A Canadian tourist landed in Britain recently and checked into a hotel near Heathrow airport in London. He gave the clerk at the check-in desk a £100 note as a deposit then went to take a look the rooms.

While the tourist was upstairs checking the rooms, the desk clerk called the hotel manager who took the £100 note and rushed off to the local tax office to pay his VAT bill.

The official at the tax office took the £100 note and dashed over to the town hall to pay the property taxes for the VAT office building. Due to a strike at the Central Accounting Division in Whitehall, the British government was in arrears in its local council taxes.
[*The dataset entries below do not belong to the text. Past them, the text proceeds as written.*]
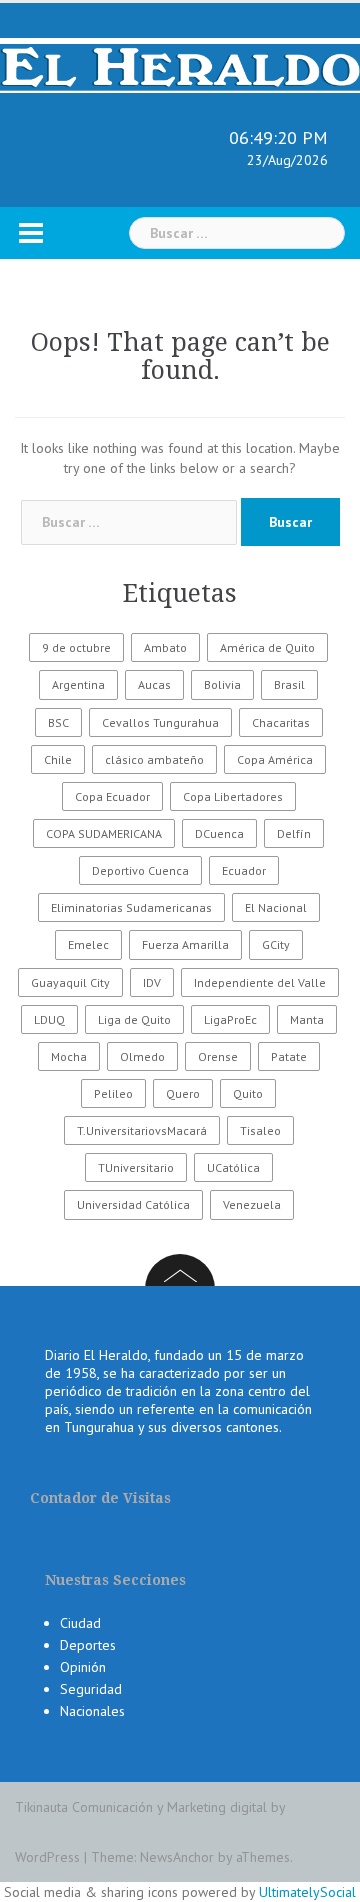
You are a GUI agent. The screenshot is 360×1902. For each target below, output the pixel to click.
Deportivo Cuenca (140, 870)
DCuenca (219, 833)
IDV (152, 982)
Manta (307, 1019)
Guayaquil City (70, 982)
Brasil (289, 684)
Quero (183, 1093)
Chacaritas (281, 722)
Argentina (78, 684)
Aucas (154, 684)
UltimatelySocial (307, 1892)
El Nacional (276, 907)
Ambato (165, 647)
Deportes (88, 1645)
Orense (218, 1056)
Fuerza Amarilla (185, 944)
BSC (58, 722)
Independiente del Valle (260, 982)
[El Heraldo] (180, 64)
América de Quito (267, 647)
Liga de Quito (134, 1019)
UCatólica (233, 1167)
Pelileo (113, 1093)
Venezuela (252, 1204)
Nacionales (92, 1711)
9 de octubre (76, 647)
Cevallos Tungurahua (160, 722)
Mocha (69, 1056)
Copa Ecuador (112, 796)
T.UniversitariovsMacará (142, 1130)
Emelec (88, 944)
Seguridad (91, 1689)
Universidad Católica (133, 1204)
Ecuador (244, 870)
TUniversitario (136, 1167)
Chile (58, 759)
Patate (289, 1056)
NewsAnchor (177, 1857)
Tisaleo (260, 1130)
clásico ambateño (154, 759)
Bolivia (222, 684)
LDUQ (49, 1019)
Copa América (275, 759)
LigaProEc (230, 1019)
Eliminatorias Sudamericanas (131, 907)
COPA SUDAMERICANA (104, 833)
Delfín (294, 833)
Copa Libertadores (233, 796)
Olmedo (142, 1056)
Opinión (83, 1667)
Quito (248, 1093)
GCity (276, 944)
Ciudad (80, 1623)
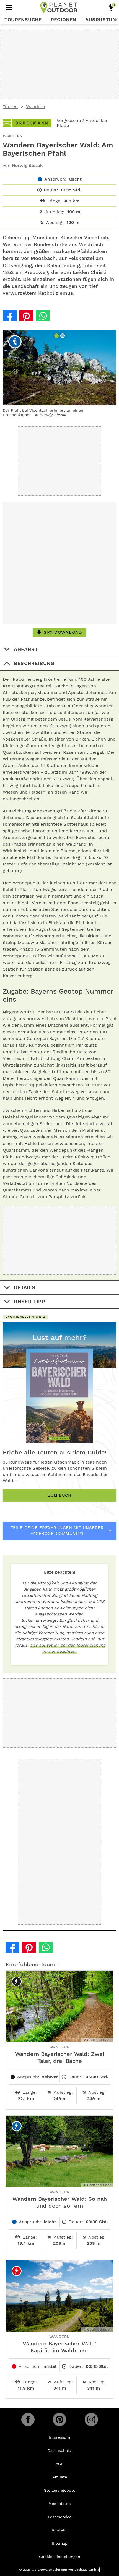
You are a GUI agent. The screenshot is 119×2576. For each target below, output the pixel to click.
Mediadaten (59, 2503)
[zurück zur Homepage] (58, 7)
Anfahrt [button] (26, 649)
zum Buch (59, 1495)
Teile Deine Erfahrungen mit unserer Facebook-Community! (57, 1530)
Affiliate (59, 2477)
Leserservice (59, 2517)
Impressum (59, 2437)
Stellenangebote (59, 2490)
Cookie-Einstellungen (59, 2556)
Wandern (35, 106)
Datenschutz (60, 2450)
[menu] (9, 7)
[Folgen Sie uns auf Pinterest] (59, 2419)
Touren (10, 106)
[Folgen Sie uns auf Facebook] (28, 2419)
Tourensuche (23, 19)
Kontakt (59, 2530)
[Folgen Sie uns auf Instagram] (91, 2419)
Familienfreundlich (25, 1317)
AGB (59, 2464)
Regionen (63, 19)
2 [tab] (63, 336)
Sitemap (60, 2543)
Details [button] (24, 1287)
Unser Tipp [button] (29, 1301)
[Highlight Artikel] (111, 7)
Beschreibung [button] (34, 663)
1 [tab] (57, 336)
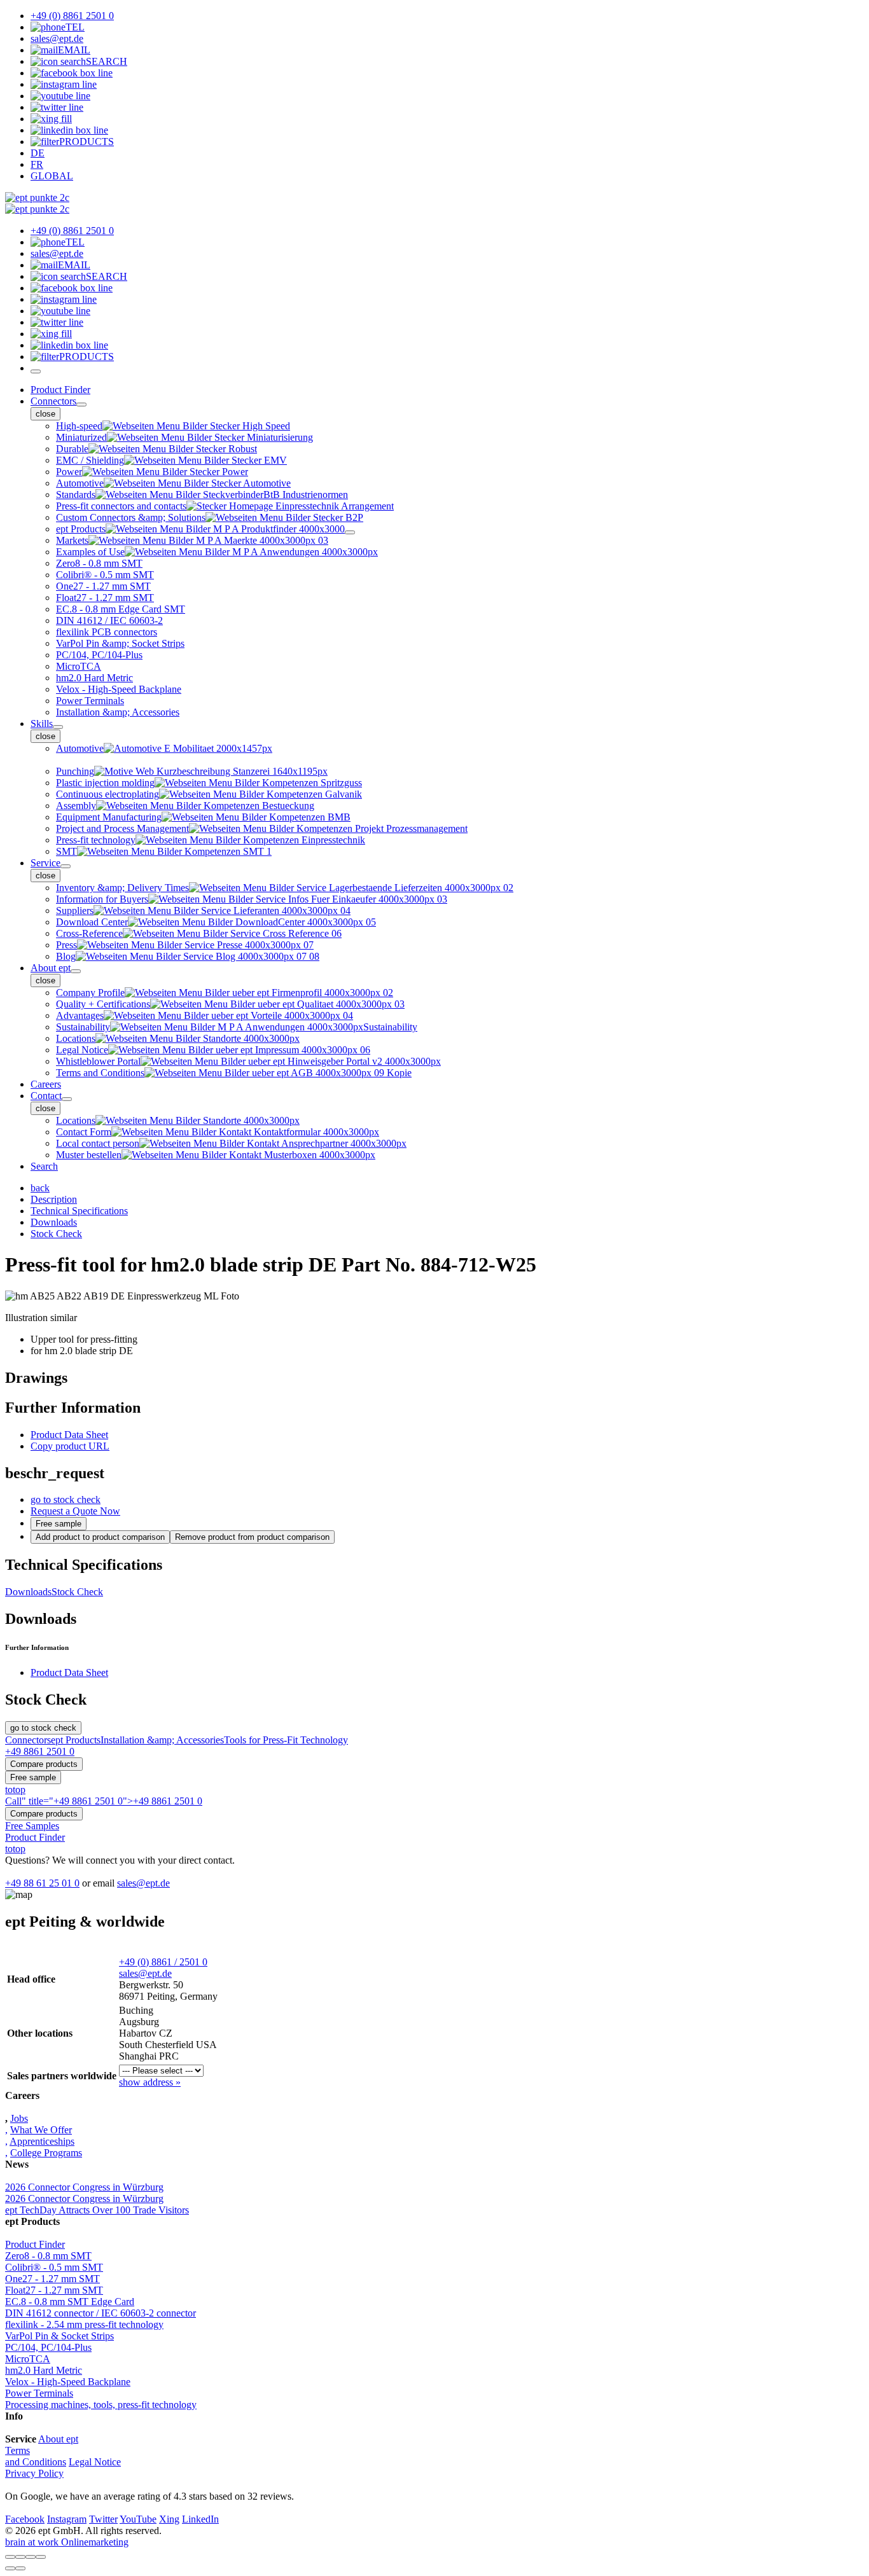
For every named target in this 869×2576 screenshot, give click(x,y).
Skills (42, 723)
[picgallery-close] (10, 2557)
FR (37, 164)
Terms (17, 2450)
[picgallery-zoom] (41, 2557)
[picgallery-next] (20, 2568)
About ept (51, 967)
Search (44, 1166)
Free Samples (32, 1825)
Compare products (44, 1764)
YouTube (138, 2519)
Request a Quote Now (75, 1511)
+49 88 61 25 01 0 (42, 1883)
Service (45, 862)
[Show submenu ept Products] (350, 532)
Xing (169, 2519)
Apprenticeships (42, 2141)
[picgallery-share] (20, 2557)
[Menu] (36, 371)
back (40, 1187)
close (45, 414)
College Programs (46, 2152)
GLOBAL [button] (52, 175)
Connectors (53, 401)
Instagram (67, 2519)
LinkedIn (200, 2519)
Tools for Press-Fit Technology (286, 1740)
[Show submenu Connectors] (81, 404)
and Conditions (35, 2461)
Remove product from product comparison (252, 1537)
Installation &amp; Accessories (162, 1740)
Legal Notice (95, 2461)
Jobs (19, 2118)
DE (38, 153)
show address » (150, 2082)
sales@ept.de (143, 1883)
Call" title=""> (103, 1801)
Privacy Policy (34, 2473)
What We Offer (41, 2129)
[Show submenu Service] (65, 866)
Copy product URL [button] (70, 1446)
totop (15, 1789)
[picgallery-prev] (10, 2568)
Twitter (103, 2519)
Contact (46, 1095)
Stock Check (77, 1591)
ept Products (76, 1740)
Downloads (28, 1591)
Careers (46, 1084)
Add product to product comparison (100, 1537)
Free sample (58, 1523)
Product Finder (60, 389)
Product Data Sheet (69, 1434)
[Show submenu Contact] (67, 1099)
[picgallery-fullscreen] (30, 2557)
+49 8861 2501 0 (39, 1751)
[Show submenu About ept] (76, 971)
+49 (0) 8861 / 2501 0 (163, 1961)
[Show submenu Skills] (58, 727)
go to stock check (66, 1499)
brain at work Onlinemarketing (67, 2542)
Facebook (25, 2519)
The clerk at the town hall took the £100 note and sped to the offices of the Union of White Collar Workers to pay the union dues for the town hall branch of the union.

The Comrade-in-Chief of the union jumped into his brand new Bentley and drove across town to the hotel to pay off the £100 still owing on the bar bill from the last union convention at the hotel.

The desk clerk at the hotel accepted the £100 note and laid it down on the check-in desk just as the Canadian tourist came back downstairs.

"I don't like your rooms" said the Canadian tourist who picked up his £100 note and left to find another hotel.

Nobody earned any money that day, but everybody in town paid all their debt. Prime Minister Gordon Brown expressed his delight at this encouraging sign of a bright future for the British economy.